Pourtant, au-delà des généralisations abusives auxquelles renvoient inévitablement ce genre de graphique, sa lecture m'a fait réfléchir sur la façon dont j'enseignais la négociation. Sans aller dans le détail, j'évoque le fait qu'avant de s'engager sur le terrain de la négociation raisonnée privilégiant la recherche et l'échange de concessions croisées, le vendeur devra supporter la "charge" de son interlocuteur, qui cherchera à lui arracher des conditions préférentielles en jouant avant tout sur l'émotion. Mon propos consiste à recommander au vendeur - pour peu qu'il ait fait un bon travail préalable et qu'il ait l'assurance d'avoir été retenu - de résister aux sollicitations du client en opposant un refus sans appel. Et je ne manque jamais de rappeler à mon auditoire que pour rendre le refus acceptable, il a intérêt à l'étayer par un argument ayant d'autant plus d'impact qu'il renverra à des réalités du client. Quelque chose comme : "Non, monsieur le client, je ne peux pas vous octroyer le rabais que vous me demandez. Lorsque vous avez établi votre analyse coût-bénéfice sur la base des éléments que je vous ai communiqués il y a deux semaines, vous m'aviez dit alors que le business case était probant au regard de vos critères d'investissement. Y aurait-il eu un changement depuis lors ?" Faire opposition, certes, mais à la condition d'y mettre les formes pour ne pas brutaliser son interlocuteur.
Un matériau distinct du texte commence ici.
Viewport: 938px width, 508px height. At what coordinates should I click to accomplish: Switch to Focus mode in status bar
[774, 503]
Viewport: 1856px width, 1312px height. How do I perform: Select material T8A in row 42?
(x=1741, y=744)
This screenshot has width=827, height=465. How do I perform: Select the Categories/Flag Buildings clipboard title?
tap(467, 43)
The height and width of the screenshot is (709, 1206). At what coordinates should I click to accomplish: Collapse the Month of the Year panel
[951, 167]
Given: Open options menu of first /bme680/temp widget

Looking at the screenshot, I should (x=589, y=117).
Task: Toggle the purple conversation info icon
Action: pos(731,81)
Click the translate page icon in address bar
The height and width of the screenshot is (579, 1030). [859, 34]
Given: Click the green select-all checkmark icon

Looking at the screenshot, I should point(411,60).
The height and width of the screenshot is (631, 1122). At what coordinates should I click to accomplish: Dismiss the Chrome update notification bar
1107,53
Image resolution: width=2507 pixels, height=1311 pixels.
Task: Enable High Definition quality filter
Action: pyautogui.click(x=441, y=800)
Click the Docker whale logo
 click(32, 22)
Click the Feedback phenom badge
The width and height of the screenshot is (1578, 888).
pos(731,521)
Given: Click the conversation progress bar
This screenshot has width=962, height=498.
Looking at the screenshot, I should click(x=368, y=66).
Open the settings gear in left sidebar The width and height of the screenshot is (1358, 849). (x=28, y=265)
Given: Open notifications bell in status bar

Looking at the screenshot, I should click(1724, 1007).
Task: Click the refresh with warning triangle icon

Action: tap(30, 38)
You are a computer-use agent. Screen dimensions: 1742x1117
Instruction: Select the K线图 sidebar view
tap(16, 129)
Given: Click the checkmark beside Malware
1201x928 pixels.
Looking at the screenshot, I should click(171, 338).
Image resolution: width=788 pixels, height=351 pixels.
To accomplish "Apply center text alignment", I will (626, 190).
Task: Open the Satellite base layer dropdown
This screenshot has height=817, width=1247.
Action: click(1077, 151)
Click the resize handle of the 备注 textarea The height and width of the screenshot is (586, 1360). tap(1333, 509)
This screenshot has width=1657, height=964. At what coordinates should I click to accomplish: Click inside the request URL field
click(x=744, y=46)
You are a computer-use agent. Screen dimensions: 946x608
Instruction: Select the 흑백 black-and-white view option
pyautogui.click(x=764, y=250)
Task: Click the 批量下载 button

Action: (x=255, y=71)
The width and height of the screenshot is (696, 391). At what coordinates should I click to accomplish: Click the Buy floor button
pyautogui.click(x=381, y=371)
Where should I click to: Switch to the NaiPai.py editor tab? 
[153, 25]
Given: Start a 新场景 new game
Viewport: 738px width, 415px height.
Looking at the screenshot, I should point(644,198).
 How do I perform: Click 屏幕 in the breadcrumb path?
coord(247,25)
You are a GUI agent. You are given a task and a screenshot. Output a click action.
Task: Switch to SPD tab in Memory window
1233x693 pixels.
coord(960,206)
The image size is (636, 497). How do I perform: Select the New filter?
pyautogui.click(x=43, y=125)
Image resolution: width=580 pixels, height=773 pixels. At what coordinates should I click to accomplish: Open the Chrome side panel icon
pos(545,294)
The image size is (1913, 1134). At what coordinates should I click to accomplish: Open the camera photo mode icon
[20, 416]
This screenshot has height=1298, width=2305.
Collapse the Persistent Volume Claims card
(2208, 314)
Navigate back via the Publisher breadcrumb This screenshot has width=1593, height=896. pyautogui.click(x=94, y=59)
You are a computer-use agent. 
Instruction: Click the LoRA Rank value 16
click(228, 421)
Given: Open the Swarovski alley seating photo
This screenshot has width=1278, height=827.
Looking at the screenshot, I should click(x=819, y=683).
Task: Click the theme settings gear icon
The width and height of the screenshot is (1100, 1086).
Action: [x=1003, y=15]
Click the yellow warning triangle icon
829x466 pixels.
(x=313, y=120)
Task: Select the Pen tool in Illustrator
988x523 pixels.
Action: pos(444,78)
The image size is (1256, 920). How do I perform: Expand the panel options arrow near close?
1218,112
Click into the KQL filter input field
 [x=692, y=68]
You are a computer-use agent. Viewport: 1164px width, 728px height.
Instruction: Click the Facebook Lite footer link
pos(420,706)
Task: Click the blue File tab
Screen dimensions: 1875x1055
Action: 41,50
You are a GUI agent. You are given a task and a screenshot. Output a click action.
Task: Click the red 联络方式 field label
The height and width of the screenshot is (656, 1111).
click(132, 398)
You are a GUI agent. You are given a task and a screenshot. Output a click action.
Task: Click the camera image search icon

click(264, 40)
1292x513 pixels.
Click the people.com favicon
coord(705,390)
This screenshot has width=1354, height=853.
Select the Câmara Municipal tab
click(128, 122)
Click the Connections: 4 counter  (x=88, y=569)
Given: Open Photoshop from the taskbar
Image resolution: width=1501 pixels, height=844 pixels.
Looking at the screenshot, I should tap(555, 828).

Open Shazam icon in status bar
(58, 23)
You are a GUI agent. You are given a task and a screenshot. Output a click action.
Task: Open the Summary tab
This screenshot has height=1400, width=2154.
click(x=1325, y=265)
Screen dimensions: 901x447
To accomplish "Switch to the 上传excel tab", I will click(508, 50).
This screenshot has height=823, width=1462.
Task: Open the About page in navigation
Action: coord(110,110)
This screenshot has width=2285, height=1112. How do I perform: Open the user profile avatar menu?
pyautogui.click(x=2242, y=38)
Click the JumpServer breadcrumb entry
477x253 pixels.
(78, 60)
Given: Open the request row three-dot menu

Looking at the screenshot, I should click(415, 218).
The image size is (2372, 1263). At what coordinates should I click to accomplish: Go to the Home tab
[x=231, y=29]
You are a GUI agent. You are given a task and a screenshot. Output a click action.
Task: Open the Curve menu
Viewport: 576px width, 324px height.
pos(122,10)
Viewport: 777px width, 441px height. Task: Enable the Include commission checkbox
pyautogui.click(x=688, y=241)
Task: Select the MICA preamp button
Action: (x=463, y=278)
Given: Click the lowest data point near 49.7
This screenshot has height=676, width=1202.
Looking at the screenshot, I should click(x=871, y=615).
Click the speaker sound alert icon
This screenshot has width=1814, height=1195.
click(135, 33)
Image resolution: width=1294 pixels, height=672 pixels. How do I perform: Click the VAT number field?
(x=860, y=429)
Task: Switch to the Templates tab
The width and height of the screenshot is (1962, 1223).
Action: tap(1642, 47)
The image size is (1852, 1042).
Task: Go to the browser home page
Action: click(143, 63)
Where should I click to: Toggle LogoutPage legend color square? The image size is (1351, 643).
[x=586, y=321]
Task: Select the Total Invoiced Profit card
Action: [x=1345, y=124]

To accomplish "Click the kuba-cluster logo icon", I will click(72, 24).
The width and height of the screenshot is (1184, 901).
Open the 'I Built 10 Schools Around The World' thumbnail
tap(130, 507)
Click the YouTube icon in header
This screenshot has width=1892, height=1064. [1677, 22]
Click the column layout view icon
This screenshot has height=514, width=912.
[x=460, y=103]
L'article d'Erin Meyer me permet d'aller un cran plus loin dans l'analyse et le développement. Sur l'énoncé de l'opposition, tout d'abord. Autant il peut être tout à fait acceptable de dire "non" de façon explicite dans des contextes de "cultures de négociation confrontationnelles" comme la France ou l'Allemagne...
... autant face à des Japonais ou des Britanniques, il est plus prudent de laisser entendre l'opposition sans l'énoncer de façon brutale. L'utilisation de périphrases plus ou moins alambiquées est on ne peut plus recommandée pour éviter de froisser son interlocuteur.
Sur le plan de la justification du refus maintenant. Cette fois-ci, en s'appuyant sur l'analyse d'Erin Meyer, il apparaît possible de jouer sur la fibre émotionnelle dans des pays comme l'Italie, Israël ou les pays arabes. A cette enseigne, la leçon de marchandage offerte par les Monty Python dans la vie de Brian (ici) reste un moment d'anthologie à voir et revoir sans modération.
En revanche, dans les pays positionnés sur la partie basse du graphique, une approche plus rationnelle est bienvenue.
En synthèse et dans une tentative de réconciliation de la perspective universelle jouant sur les invariants de la psychologie humaine avec la dimension locale plus empreinte de rituels ad hoc, j'aurais tendance à dire que l'approche générale consistant à résister aux demandes de rabais de la part des clients en fin de cycle de vente en opposant un refus étayé par une justification, demeure valide. Encore faut-il savoir y mettre les formes et prendre en compte la sensibilité de son interlocuteur en fonction de son contexte, sa culture, voire sa personnalité.
Hum... Prendre en compte l'autre dans sa sensibilité... Ne suis-je pas là en train d'énoncer une jolie lapalissade ?
Pour une étude des autres dimensions culturelles du comportement, voir ce livre, l'un des rares sur la culture que j'apprécie :
Richard D. Lewis, When Cultures Collide : leading accross cultures, Nicholas Brealey, non Traduit.
Tout en rejoignant Meyer dans ses considérations sur l'expression des émotions et la confrontation, il discute aussi les modes de confrontation, de planification, d'exécution de procédures, de priorité dans les relations à l'autre, et les valeurs.